Gisbert Preuß ist Geschäftsführer der KoSP GmbH, die seit Februar 2010 im Auftrag des Bezirksamts Mitte als Projektsteuerer für die Turmstraße im Rahmen des Förderprogramms Aktive Zentren eingesetzt ist. Die KoSP GmbH (Koordinationsbüro für Stadtentwicklung und Projektmanagement, abgekürzt KO-Büro) ist aus dem Koordinationsbüro zur Unterstützung der Stadterneuerung in Berlin-Ost, so hieß das zu Anfang, hervorgegangen (zur Geschichte dieser Konstruktion siehe unten).

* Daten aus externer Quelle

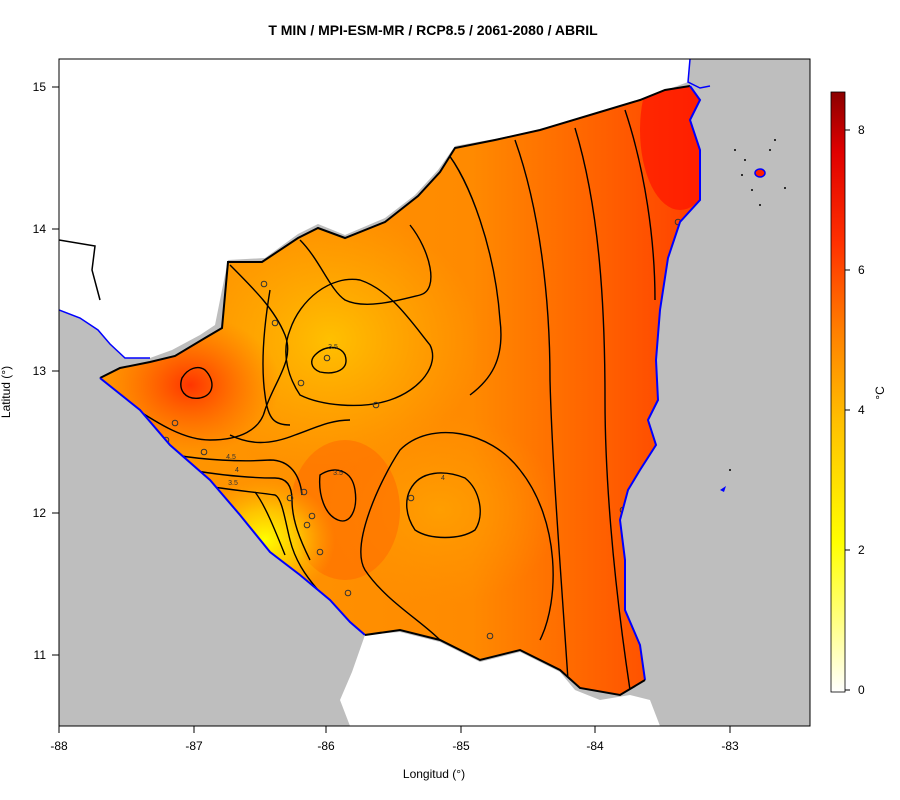 The height and width of the screenshot is (800, 900). I want to click on x-tick-label: -83, so click(730, 746).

Gisbert Preuß, Jahrgang 1959, war in den vergangenen 20 Jahren Sanierungsbeauftragter für die Sanierungsgebiete Spandauer Vorstadt und Rosenthaler Vorstadt in Alt-Mitte im Auftrag der Senatsverwaltung. Gemeinsam mit seinem langjährigen Kollegen Andreas Wilke hat er die Sanierungsgebiete in Kooperation mit der Sanierungsverwaltung des Bezirksamts Mitte und den gewählten Betroffenenvertretungen Spandauer und Rosenthaler Vorstadt vom Anfang bis zum Ende begleitet. Die Aufgaben haben sich seitdem stark verändert. Lag früher der Schwerpunkt auf baulichen Maßnahmen und Beratung von Eigentümern, geht es heute mehr um Management, Akquise von zusätzlichen Fördermitteln, Begleitung der Maßnahmen der öffentlichen Hand und Abwicklung des Förderprogramms in seinem festgelegten zeitlichen Ablauf, der Entscheidungen oft kompliziert, Zeitdruck verursacht und Beteiligung erschwert. Gisbert Preuß ist Stadtplaner, hat nach dem Studium 2 Jahre in einem freien Planungsbüro gearbeitet und danach 4 Jahre im Stadtplanungsamt Charlottenburg. Das Koordinationsbüro zur Unterstützung der Stadterneuerung in Berlin-Ost wurde in Wendezeiten auf Initiaitve des Berliner Senats gegründet. Der damalige Bausenator Nagel wollte die Stadterneuerung in den ostberliner Altbaugebieten möglichst schnell in geregelte Bahnen lenken, obwohl die bundesdeutschen Gesetze für diese Gebiete noch nicht galten. So wurden das Büro von Herrn Dr. Dieser im Auftrag des Senats Anfang 1990 gegründet. Ab Februar 1991 haben Gisbert Preuß und Andreas Wilke (zunächs für die Arbeit im Koordinationsbüro für Stadterneuerung vom Bezirksamt abgeordnett) zusammen mit weiteren Kollegen die Arbeit im Koordinationsbüro aufgenommen.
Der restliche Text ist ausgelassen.